Nothing but the lines from the one that contains "Reviews [tab] (38, 1195)" through the end of the listing should appear, set down exactly.

Segment Start: Records

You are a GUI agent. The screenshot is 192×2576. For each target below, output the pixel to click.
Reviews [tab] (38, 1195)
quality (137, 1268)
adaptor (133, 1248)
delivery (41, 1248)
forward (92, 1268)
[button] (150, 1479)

Segment End: Records

_Output for this task_:
Reviews [tab] (38, 1195)
quality (137, 1268)
adaptor (133, 1248)
delivery (41, 1248)
forward (92, 1268)
[button] (150, 1479)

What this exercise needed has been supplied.